A series of pilot errors caused the Shoreham Airshow disaster, an investigation has found.
Eleven men died when a vintage Hawker Hunter aircraft crashed into the busy A27 in West Sussex in August 2015.
A final report by the Air Accidents Investigation Branch (AAIB) has found that pilot Andy Hill failed to gain enough height to complete the “bent loop” manoeuvre he attempted moments before crashing.
It would have been possible for him to abandon the manoeuvre, but it was concluded that Mr Hill either deemed it unnecessary or did not know how to pull out.
Mr Hill survived the crash and has been investigated by Sussex Police for manslaughter.
Over the last 18 months he has been interviewed seven times by the AAIB, but was unable to remember anything about the flight itself.
The report said: “The pilot had not received formal training to escape from the accident manoeuvre in a Hunter and had not had his competence to do so assessed.
“He had not practised the technique for escaping from the accident manoeuvre in a Hunter, and did not know the minimum speed from which an escape manoeuvre could be carried out successfully”.
The report also found the plane was not supposed to have been performing its display over the A27, but instead over the airfield.
The error meant that event organisers had no control over where the plane came down.
A risk assessment had been carried out, identifying that crowds often gathered on the A27.
However, the assessment was not fit for purpose and did not consider which particular aircraft would be displaying and the people most likely to be at risk.
Part of the fuel pump on the Hawker Hunter aircraft also showed signs of ageing and was not considered airworthy.
However, the AAIB confirmed that it was not a contributory factor.
It did, however, criticise the Civil Aviation Authority (CAA), which approves safety conditions at airshows.
The AAIB said it was only possible to assess safety by attending each particular site. However, in 2015, the CAA only attended 7% of the airshows that it had approved.
The report has made 32 recommendations, which focus on the maintenance of military planes, the quality of risk assessments and the permits pilots are given.
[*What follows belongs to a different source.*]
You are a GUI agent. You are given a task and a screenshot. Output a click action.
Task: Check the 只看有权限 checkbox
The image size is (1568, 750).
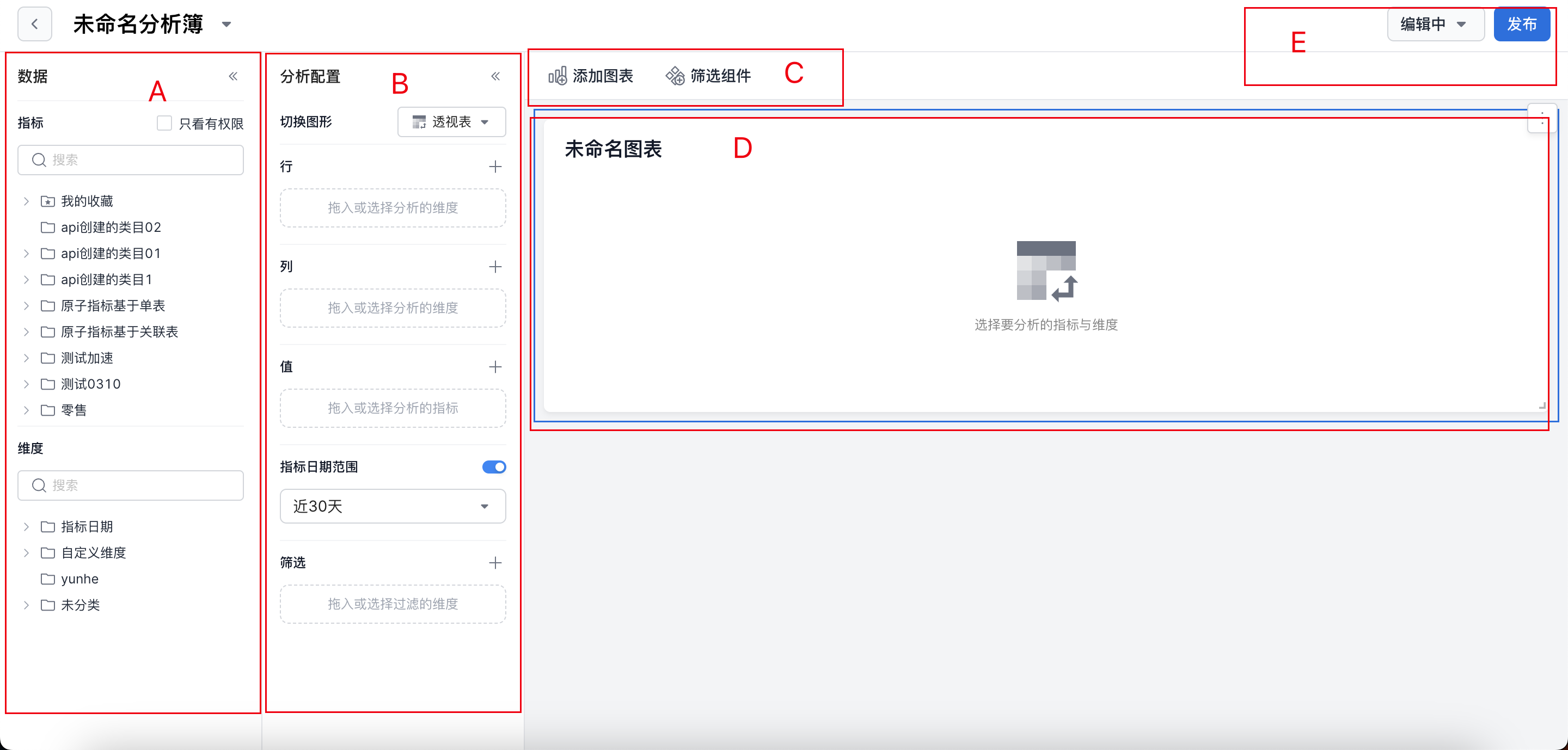coord(164,124)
The parents of victim Matthew Grimstone, 23, said the AAIB report showed that the CAA and Shoreham Airshow organisers “have got much to answer for”.
In a statement, they said: “Rules laid down by the CAA were quite clearly inadequate and those that were there were, in some cases, not fully adhered to by the airshow organisers.”
Meanwhile, East Worthing and Shoreham MP Tim Loughton pressed Sussex Police and the CPS for a “swift decision” on whether any legal action should take place.
He said: “It is clear from the report that the aircraft was in a perfectly serviceable condition and had no obvious mechanical faults which would have inevitably resulted in the crash.
“Therefore it will now be up to the police investigators to determine whether any criminal act has been committed and who, if anybody, is culpable of having not taken action which might have prevented this accident.”